I admit I didn't read all of your commment.

But is

  Some<false>
different from

  Maybe<false>
?

In any case, optional types containing boolean values are definitively an anti-pattern.

And in cases where it's prudent to check for the "presence" of a property containing a

  Maybe<ObjectReference>
, while using coercion, it does not make sense to distinguish false from "falsy".

TypeScript's dynamic narrowing has become pretty comprehensive when it comes to this kind of issue.

Still, Option<Boolean> types are bad in most contexts I think, especially in languages like JS.

Instead of constraining all such booleans to have a default of false, they should always have an explicit default (parameters) or be declared every time (data).

legacynl

I don't really get it.. In one of the last example's he writes:

` if (node.last_child(s) is Ok(last_child))`

Is the part between the () not ultimately the same as a boolean expression? Like he wrote his own implementation of if/else syntax?

Also in the beginning he says: "An if with an else can produce a value", but isn't this just 'syntactic sugar'? I think the code that actually runs is the same as if you'd write if (value x = some_value) {value = something} else {value = something_else} ?

myhf

This concept doesn't require the Law of Excluded Middle that classical boolean values do.

legacynl

Ah alright, since I don't know what that is I will attribute it to my own lack of knowledge then.

IAmBroom

Basically, the Excluded Middle is for things neither True nor False.

Y_Y

https://en.wikibooks.org/wiki/Haskell/Understanding_monads/M...

This looks homeomorphic to the Maybe monad.

nh23423fefe

isomorphic?

homeo implies continuity

Y_Y

And continuous inverse! I was just being silly, you're right of course.

munificent

Really cool post. I've had roughly similar thoughts when noodling on my current hobby language [1], but didn't work all the way through it to see if it hangs together. It seems like it might!
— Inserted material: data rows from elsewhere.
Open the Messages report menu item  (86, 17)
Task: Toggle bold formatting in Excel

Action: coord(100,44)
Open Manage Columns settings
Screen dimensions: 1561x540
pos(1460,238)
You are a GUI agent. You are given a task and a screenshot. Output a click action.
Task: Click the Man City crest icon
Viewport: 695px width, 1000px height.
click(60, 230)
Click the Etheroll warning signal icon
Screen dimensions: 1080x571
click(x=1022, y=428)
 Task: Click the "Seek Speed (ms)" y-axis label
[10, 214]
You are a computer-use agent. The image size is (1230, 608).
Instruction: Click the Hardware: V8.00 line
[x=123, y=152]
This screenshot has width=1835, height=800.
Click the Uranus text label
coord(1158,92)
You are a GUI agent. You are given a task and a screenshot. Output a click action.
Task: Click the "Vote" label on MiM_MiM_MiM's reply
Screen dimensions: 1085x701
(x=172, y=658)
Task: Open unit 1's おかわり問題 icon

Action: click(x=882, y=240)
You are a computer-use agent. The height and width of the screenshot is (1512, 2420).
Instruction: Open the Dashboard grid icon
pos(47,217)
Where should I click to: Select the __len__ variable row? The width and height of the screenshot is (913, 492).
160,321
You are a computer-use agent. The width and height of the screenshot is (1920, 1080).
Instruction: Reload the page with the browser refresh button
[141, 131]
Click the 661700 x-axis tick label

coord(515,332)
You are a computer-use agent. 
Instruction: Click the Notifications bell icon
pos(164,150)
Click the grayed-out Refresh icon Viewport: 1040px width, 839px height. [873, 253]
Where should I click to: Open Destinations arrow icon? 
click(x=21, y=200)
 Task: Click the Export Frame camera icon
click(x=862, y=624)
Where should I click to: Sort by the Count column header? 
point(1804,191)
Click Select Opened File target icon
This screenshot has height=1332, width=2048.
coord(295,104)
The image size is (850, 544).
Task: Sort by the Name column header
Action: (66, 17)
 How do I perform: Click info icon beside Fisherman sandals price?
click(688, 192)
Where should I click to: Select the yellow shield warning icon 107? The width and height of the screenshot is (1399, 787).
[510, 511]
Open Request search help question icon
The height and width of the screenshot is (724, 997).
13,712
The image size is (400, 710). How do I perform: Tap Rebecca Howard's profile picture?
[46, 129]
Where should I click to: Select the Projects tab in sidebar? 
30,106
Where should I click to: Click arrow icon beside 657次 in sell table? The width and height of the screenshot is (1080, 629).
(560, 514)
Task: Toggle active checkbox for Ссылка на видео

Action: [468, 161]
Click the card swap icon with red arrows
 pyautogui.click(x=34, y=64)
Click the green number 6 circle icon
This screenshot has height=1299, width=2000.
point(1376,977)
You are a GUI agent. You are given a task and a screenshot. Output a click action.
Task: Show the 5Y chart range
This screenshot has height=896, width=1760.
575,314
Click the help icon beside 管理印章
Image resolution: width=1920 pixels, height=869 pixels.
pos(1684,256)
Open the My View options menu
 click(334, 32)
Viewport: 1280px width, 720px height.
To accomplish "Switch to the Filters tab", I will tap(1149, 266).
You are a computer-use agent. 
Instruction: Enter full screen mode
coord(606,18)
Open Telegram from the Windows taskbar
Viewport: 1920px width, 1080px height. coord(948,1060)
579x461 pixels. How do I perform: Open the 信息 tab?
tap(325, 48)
> Let me know if you’ve seen anything more similar.

If you take static typing off the table, then Icon's goal-directed execution is very much an inspiration in this area.

[1]: https://journal.stuffwithstuff.com/2023/01/03/type-checking-...

elcapitan

Too good to be true or false

rhaps0dy

Basically Emacs Lisp. Where `nil` is the only falsy value, and anything else (including `t`, which analogizes to `Some(())`) are truthy values.

weatherlight

I can. it's called Erlang. true an false are just atoms.

Aardwolf

So basically, C before version C99

seanhunter

Imagine a language that not only doesn't have booleans, it only has positive fractions. It also doesn't have any keywords, yet it is Turing-complete.

Struggling to imagine it? Don't worry. John H Conway has done it for you.

https://en.wikipedia.org/wiki/FRACTRAN

asplake

Perhaps it’s cheating, but last I checked, Gleam has no “if”, only “match”. With that, and in languages with sum types, you can easily define your own boolean and boolean-adjacent types.